- 挑戦課題
1. 次の(a)〜(c)は剣禅話についての文章と合っていますか？それぞれ「はい」か「いいえ」で答え、決め手となる本文の語句を一字一句そのまま引用してください。
(a) 次回からは『正法眼蔵随聞記』を読解すると予告されている。
(b) 筆者は、大事業であるほど正確な評価はすぐに固まると述べている。
(c) 「仏教之要旨」の引用では、禅の主題は自己存在の根元を見極めようとすることだとされている。
2. 剣禅話についての文章を、最後の文の後から再開して書き継いでもらえますか？

- 提供テキスト
++++++++++++++++++++

2023年01月29日
剣禅話⑪

【Ⅲ 維新覚書】
(朝廷に奉仕する事)
「私はあえて抗弁しようとは思っていない。謹んで神仏の光明にお任せし、千年の後に私を理解してくれる人が現れるのを待つことにする」
行ったことの評価は、即座に出る物は少ない。それが大事業になればなるほど正確な評価が固まるには時間がかかる。世に事を処する志のある者は、評価など微塵も意図せずに意思を貫徹するのではないかと思う。
(覚王院上人と論議之記)
「名分だけは正しくても、言うことがこれに応じてゆかなければ外国の侮りを防ぐ策は立たないものである」
拉致、北方領土、沖縄米軍基地、尖閣等の現在ある外交問題はまさしくこの状況ではないだろうか。外交における国家の度を過ぎた弱腰は問題の解決につながらないばかりか、かえってこじらせてしまう様な気がしてならない。
(剣禅話 終わり 次回からは『正法眼蔵随聞記』を読解してゆきます)
2023年01月27日
剣禅話⑩

(鉄巻之説:門生聞書)
「因果によって移り変わる世俗の事象、つまり有無の智は日々に増えているが、有無の妙智は日毎に失われていっている。そもそも世俗的な事象はどんどん変化していってしまうもので、信頼できるところは何一つない」
目に見えているような事象はそのほとんどが移り変わり消えてゆくものである。残らないものである。そのような信頼できないものに囚われずに、確固たる真実を見極めるために日々の修練がある。
「そもそも『無為とは何か』と言えば、動きがなく、しかも同時にすべてが動いているということである」
矛盾しているようだが、自然の在り様に任せて、空っぽになっていることではないか?静も動もなく、気配を断っている有様のように思う。
2023年01月26日
剣禅話⑨

(仏教之要旨)
「工夫を積んでゆくと、自分の存在意識が髑髏の内側からすーっと通り抜けてゆき、自分の本来の姿に突き当たる時がやってくる」
無心になって修練を積み続けると、このような境地に至るのかもしれない。禅とは自分の内面の深いところにある核を意識することなのであろう。
「(禅とは)自己存在の根元を見極めようとすることが主題である」
自己存在の根元とは、天命を指すのではないか。天命を自覚したら、最早迷うことはない。

++++++++++++++++++++

- 提供データ
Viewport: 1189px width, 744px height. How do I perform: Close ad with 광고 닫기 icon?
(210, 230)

++++++++++++++++++++

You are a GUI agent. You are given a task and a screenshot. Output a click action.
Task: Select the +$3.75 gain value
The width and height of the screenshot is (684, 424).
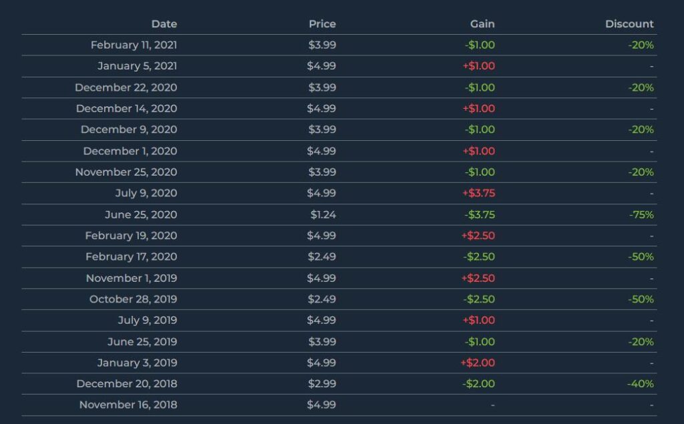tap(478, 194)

++++++++++++++++++++

- 解決済みの問題
1.
(a) はい:「次回からは『正法眼蔵随聞記』を読解してゆきます」
(b) いいえ:「それが大事業になればなるほど正確な評価が固まるには時間がかかる」
(c) はい:「自己存在の根元を見極めようとすることが主題である」

2.
「過去現在未来の三世を貫く活眼を開き、何物にも依拠せずにそれ自体で存立している主体ともいうべき物を摑まえよ。これこそが天真仏である」
不変の真理を見つけることが、天真仏を見つけるということのようである。
「卑劣とは妄想によって自分の主体を奪われ、自分の本性でない物を追い求めることである」
妄想により自分の主体を奪われるというのは、恐らく誘惑に負けている状態を指すのではないか。自らの本性をわきまえることが大切だと思う。
2023年01月25日
剣禅話⑧

(生死何(いず)れが重きか)
「ただ死を恐れてばかりいるというのは卑怯千万であるが、死を急ぐのも合点のゆかぬことである」
死というものを客観視出来る人物こそバランスの取れた人物像の条件であるようだ。
「生死のことに執着するような人物は、とても世の中の大事を一緒にやってゆけるような者ではない。生死に執着していたのでは大事業などできるわけがない」
大事業という、達成に必要な多くの条件がそろって初めて可能なものの前では、生死への執着は障害になるのだろう。だが、世の中の大多数は一般の市民であり、必ずしもこの通りの人物でなければならないわけではないだろうと思う。
(某 人傑と問答始末)
「人間、一生のうちにやれることなど多寡の知れたものだが、人間がこの世において(必ず)行うべき(または取り組むべき)仕事、というものがある。それに対してもったいつけるのは(ただの)口実に過ぎない」
与えられた最低限の責務を果たさない人生など、意味がない。責務から逃げ回るような人間にはなりたくないものだ。
「抱負が遠大に過ぎ、勝気な精神の者は俗世界から非難されるものだ」
抱負と勝気さとを表に出すから非難されるのであって、内に秘めておけば全く問題はないと思う。
2023年01月24日
剣禅話⑦

(心鍛錬磨之事)
「本当に肝が豪気である者とは、時と事に応じて縦横に変化する者を言う。決意してからでないと豪気になれない者は、決意しないうちはあれこれ思案を巡らせるものである」
言わんとしていることは、真の豪気な人物とは状況によって動揺することなく、自然にベストな対応が出来る冷静さ(天性に)を持っている、ということでは?腹を据えて初めて豪気になるようではまだまだなのだろう。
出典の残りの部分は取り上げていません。